Stored data entries:

__________________________________________________

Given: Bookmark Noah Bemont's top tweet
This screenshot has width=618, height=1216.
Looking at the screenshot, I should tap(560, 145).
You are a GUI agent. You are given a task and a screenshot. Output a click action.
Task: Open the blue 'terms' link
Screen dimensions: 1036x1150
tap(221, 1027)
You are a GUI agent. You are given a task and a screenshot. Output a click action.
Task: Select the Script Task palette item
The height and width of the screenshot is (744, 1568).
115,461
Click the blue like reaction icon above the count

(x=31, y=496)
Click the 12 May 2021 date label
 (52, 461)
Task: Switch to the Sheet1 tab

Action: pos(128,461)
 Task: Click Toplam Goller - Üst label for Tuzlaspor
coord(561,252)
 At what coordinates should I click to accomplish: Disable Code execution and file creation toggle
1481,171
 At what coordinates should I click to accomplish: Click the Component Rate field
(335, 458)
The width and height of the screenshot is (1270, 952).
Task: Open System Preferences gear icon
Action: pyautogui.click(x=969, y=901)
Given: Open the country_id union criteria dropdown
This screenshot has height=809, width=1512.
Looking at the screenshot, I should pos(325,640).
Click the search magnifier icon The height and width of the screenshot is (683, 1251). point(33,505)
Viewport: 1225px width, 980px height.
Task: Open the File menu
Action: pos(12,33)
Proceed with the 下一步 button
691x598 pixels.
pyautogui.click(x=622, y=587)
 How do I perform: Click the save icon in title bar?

__________________________________________________

* [YOUR GOAL] Would you repeat each line above exactly as it stands?

* [RESULT FOR THIS TASK]
Given: Bookmark Noah Bemont's top tweet
This screenshot has width=618, height=1216.
Looking at the screenshot, I should tap(560, 145).
You are a GUI agent. You are given a task and a screenshot. Output a click action.
Task: Open the blue 'terms' link
Screen dimensions: 1036x1150
tap(221, 1027)
You are a GUI agent. You are given a task and a screenshot. Output a click action.
Task: Select the Script Task palette item
The height and width of the screenshot is (744, 1568).
115,461
Click the blue like reaction icon above the count

(x=31, y=496)
Click the 12 May 2021 date label
 (52, 461)
Task: Switch to the Sheet1 tab

Action: pos(128,461)
 Task: Click Toplam Goller - Üst label for Tuzlaspor
coord(561,252)
 At what coordinates should I click to accomplish: Disable Code execution and file creation toggle
1481,171
 At what coordinates should I click to accomplish: Click the Component Rate field
(335, 458)
The width and height of the screenshot is (1270, 952).
Task: Open System Preferences gear icon
Action: pyautogui.click(x=969, y=901)
Given: Open the country_id union criteria dropdown
This screenshot has height=809, width=1512.
Looking at the screenshot, I should pos(325,640).
Click the search magnifier icon The height and width of the screenshot is (683, 1251). point(33,505)
Viewport: 1225px width, 980px height.
Task: Open the File menu
Action: pos(12,33)
Proceed with the 下一步 button
691x598 pixels.
pyautogui.click(x=622, y=587)
 How do I perform: Click the save icon in title bar?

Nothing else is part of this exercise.